Solar panel systems, can create this clean energy, and Board of Education [BOE] is considering installing them on the roofs of at least some of the Westport Public Schools. Because of government subsides, installing the panels immediately would cost little to nothing.
“We would be producing less carbon emission and would be saving more money in the long run,” Robby Gershowitz ’14, Club Green co-president and member of Green Task Force said.
But the solution raises questions, mainly about the indirect costs potentially incurred with installation.
Elaine Whitney, BOE Chair, said the Board worries that since most Westport school roofs are older, they will need to be replaced relatively soon. This would mean removing the solar panels. Leakage is another fear, she said.
“The ideal scenario would be putting in new roofs at the same time as the solar panels,” Whitney said. “Our goal is to ensure the integrity of our roofs.”
What makes the entire decision so difficult is the exceptionally low cost for installation of the panels.
Michael Aitkenhead, an AP environmental science teacher explained that if Westport schools were to proceed with solar panels, a power company would pay for all the necessary costs of implementation and management. This purchase power agreement would essentially turn the schools’ roofs into power plants, which is why schools would not be charged anything.
Aitkenhead said that if the schools want to go ahead with this project, the best time to do so is immediately.
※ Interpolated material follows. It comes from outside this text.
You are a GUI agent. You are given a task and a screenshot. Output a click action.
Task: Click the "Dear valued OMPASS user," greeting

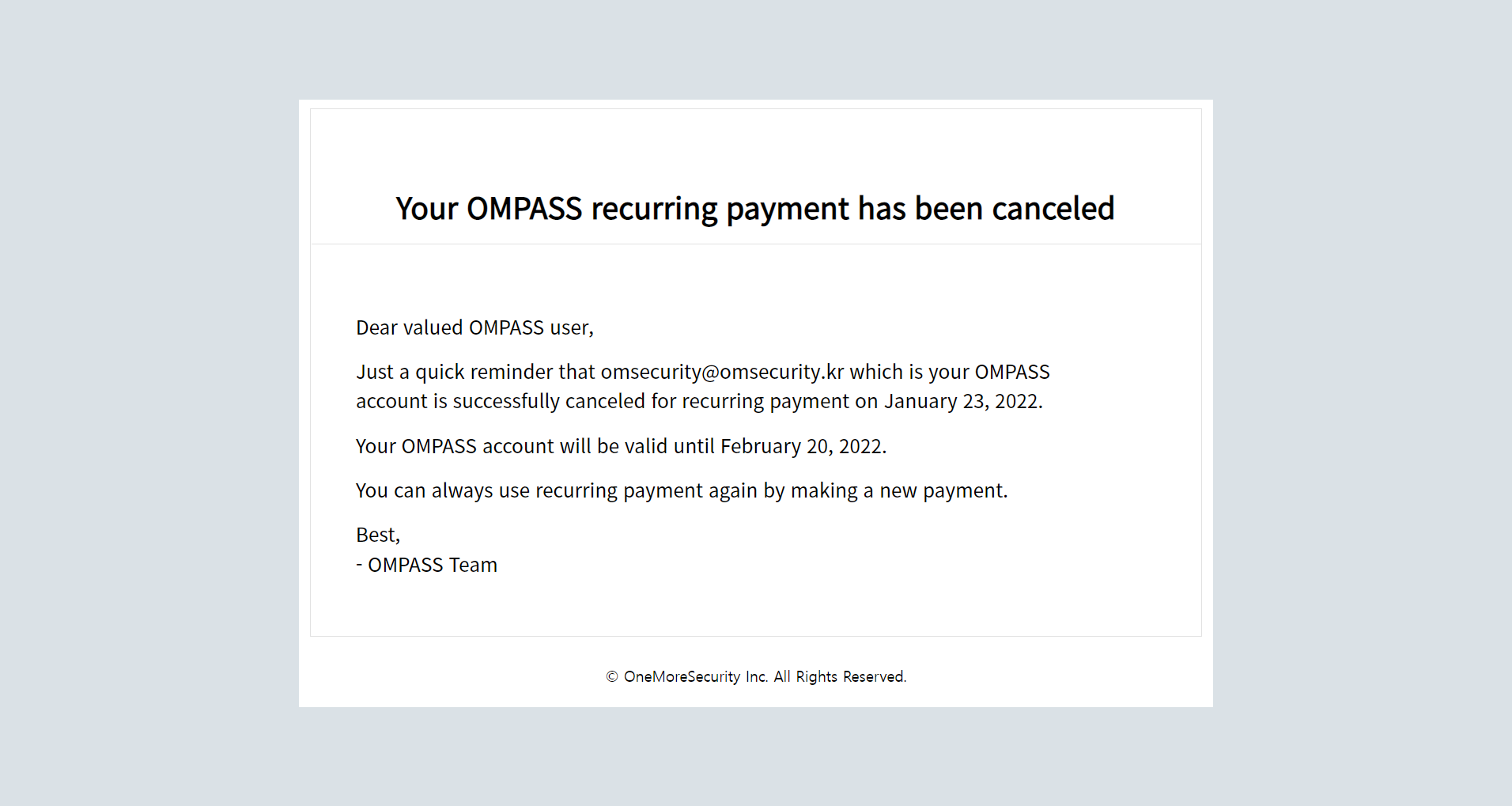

“Right now the government subsidizes solar energy in Connecticut,” Aitkenhead explained. “But these funds are highly limited. Once these funds run out, businesses won’t have the frame to do these large-scale installations in that it would still be profitable to them.”
Much of the benefit of solar panels stems from environmental sustainability.
Photovoltaic cells emit no pollutants and on a long-term scale can save people tens of thousands of dollars in lifetime energy costs. Some people feel that installation of a solar system on many of the Westport schools is worth the potential repair costs.
The main advocate for this new type of energy is the Green Task Force, which, since its 2006 inception, has aimed to bring renewable resource use up to 20 percent of local energy consumption. At the April 7 BOE meeting, the task force made a proposal to develop complete solar electricity on the roofs of at least some of the Westport Public Schools. The immediate hope is to bring photovoltaic cells to Saugatuck Elementary School, which is in the best position in regards to efficiency and finances.
This idea is far from new. According to Aitkenhead, the initial thought for large-scale utilization of photovoltaic cells dates back five to six years.
“The idea has been floating around for some time,” Aitkenhead said.
Note: at press time, Inklings learned that the school district approved installation of panels.